Your pet’s health is important and preventive care is necessary. We recommend wellness exams, keeping your pets on a vaccination schedule, and working with us on all facets of wellness care. It’s no secret that preventive care is much better than treating illness and disease.
How we work to prevent heartworm in cats.
Because there is no treatment for feline heartworm disease, it is imperative that your cat is given a monthly heartworm preventive medication. Research has shown that indoor cats are also at risk of heartworm infection, so heartworm preventives should be administered to all cats—indoor and outdoor.
Annual visits, booster vaccinations, and other preventive care allow us to watch your pet’s health progress over time, so we’re ahead of the curve is something develops at any stage of their life.
How heartworm can affect cats.
Cats are not natural hosts for heartworms, so the parasites often won’t survive to the adult stage in felines. Infected cats will usually have zero to three adult worms inside their bodies, while their canine counterparts can have 30 or more adult worms inside their bodies. But, even immature heartworms can wreak havoc on a cat’s organs and can lead to heartworm-associated respiratory disease (HARD) and other health conditions.

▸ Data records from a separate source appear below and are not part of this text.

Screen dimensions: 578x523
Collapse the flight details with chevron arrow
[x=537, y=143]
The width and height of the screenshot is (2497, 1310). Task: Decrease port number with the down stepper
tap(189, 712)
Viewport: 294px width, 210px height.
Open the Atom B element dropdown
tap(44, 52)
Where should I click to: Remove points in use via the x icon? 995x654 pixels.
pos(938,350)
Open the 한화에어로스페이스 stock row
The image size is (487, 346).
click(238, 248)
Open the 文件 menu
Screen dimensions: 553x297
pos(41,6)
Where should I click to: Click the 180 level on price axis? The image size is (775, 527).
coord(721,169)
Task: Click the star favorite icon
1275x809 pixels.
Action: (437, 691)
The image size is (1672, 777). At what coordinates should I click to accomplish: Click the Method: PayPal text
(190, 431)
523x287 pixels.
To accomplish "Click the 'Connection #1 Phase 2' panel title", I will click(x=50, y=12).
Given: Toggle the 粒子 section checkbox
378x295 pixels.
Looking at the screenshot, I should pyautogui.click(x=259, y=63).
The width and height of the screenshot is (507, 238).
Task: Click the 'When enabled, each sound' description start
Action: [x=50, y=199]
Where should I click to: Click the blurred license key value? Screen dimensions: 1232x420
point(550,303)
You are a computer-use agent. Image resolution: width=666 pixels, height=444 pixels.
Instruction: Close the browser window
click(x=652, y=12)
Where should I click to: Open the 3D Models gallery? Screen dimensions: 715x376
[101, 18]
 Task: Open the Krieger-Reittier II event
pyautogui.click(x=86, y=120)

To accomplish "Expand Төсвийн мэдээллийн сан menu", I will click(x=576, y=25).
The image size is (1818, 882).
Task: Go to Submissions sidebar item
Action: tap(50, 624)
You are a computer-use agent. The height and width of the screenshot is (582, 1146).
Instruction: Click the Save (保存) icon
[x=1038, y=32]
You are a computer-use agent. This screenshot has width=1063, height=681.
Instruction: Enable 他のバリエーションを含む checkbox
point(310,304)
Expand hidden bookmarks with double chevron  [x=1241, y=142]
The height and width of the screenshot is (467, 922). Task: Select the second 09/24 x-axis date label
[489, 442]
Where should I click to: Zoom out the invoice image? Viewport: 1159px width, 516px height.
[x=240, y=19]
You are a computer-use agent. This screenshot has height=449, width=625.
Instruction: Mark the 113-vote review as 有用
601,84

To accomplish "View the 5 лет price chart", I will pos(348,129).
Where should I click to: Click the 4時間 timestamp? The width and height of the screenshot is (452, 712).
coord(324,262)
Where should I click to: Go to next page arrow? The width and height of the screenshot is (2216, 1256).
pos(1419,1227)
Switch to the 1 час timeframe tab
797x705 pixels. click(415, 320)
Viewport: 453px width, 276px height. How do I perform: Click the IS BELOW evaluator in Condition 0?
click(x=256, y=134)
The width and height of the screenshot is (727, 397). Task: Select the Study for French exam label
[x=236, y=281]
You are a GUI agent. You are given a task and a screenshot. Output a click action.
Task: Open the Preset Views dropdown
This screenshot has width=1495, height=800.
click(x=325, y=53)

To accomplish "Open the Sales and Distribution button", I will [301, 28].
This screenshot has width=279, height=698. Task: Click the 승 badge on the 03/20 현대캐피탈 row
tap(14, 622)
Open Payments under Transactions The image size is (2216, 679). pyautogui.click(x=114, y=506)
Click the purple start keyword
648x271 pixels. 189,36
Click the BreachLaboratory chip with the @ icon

How heartworm is spread to cats.
When a mosquito carrying heartworm larvae bites a cat, it can pass the larvae into the bloodstream of the cat. The larvae then travel through the cat’s body until they reach the blood vessels in the lungs and heart.
How we diagnose heartworm in cats.
There are no telltale clinical signs of heartworm disease in cats, which makes diagnosing the disease a challenge. Some cats might exhibit:
- Coughing, wheezing, or difficulty breathing
- Vomiting or diarrhea
- Difficulty walking
- Decreased appetite and weight loss
- Sudden collapse or sudden death
To determine if your cat is suffering from heart disease, we may conduct several diagnostic tests, including blood tests, urinalysis, X-ray, and ultrasound.
Treating heartworm in cats
Unfortunately, there is no treatment for feline heartworm disease. The medication that treats heartworms in dogs is not safe for cats. If your cat is diagnosed with heartworm disease, we will attempt to stabilize him and manage his symptoms.